# DOCUMENT PASSAGE:
◇ ◇ ◇ ◇
Subject Re: [firebird-support] IN alternative
Author Helen Borrie
At 10:09 AM 12/03/2005 +0200, you wrote:

>select * from orderitems
>where link in
>(
>select orderitemlink from menu_word_search s
>inner join orderitems_word_match m on m.wordlink = s.link
>where s.word = 'PITA' or s.word = 'CHEESE'
>group by orderitemlink
>having count(*) = 2
>)
>
>The IN query executes on its own in 0.7 seconds.
>As it stands above the orderitems table is read over 8 million times to
>return 82 rows, taking up to 5 minutes!
>I don't understand why firebird doesn't just create a list of values from
>the IN clause and apply it to the table, thereby allowing the impressive
>speeds obtained when the IN is hard coded?

Because the subquery is correlated, it has to be run for each row in
orderitems, i.e. it's not a static IN() list.

>This is part of a full text word indexing system and the count(*) ensures
>that only records containing both words are returned - It would be 3 if
>there were 3 words etc. Menu_word_search contains individual keywords and
>orderitems_word_match contains word matches between the orderitems and
>menu_word_search table.
>Is there another way to structure this query aside from resorting to a SP?

You can avoid the grouping this way, and restrict the correlation:

select oi.* from orderitems oi
where exists
(select 1
from menu_word_search s1
join orderitems_word_match m1
on m1.wordlink = s1.link
and s1.word = 'PITA' and s1.orderitemlink = oi.link)
and exists
(select 1
from menu_word_search s2
join orderitems_word_match m2
on m2.wordlink = s2.link
and s2.word = 'CHEESE' and s2.orderitemlink = oi.link)

But your intersection structure doesn't seem to help. Why do you need to
link menu_word_search to orderitems at all? A more efficient structure
would be to store the orderitems in one table, the keywords in another, and
form a many:many link between the two tables in the third, viz.

create table orderitems (
orderitem_id integer not null primary key,
searched_text varchar(50),
.....)
◇ ◇ ◇ ◇
# MATERIAL:
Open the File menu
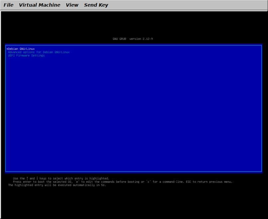The height and width of the screenshot is (219, 268). click(9, 5)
◇ ◇ ◇ ◇
# WHAT TO PRODUCE:
Please copy the Firebird mailing list reply word for word, starting at "select oi.* from" and ending at "s1.orderitemlink = oi.link)". You can leave the lines above aside.

# RESPONSE TO THIS TASK:
select oi.* from orderitems oi
where exists
(select 1
from menu_word_search s1
join orderitems_word_match m1
on m1.wordlink = s1.link
and s1.word = 'PITA' and s1.orderitemlink = oi.link)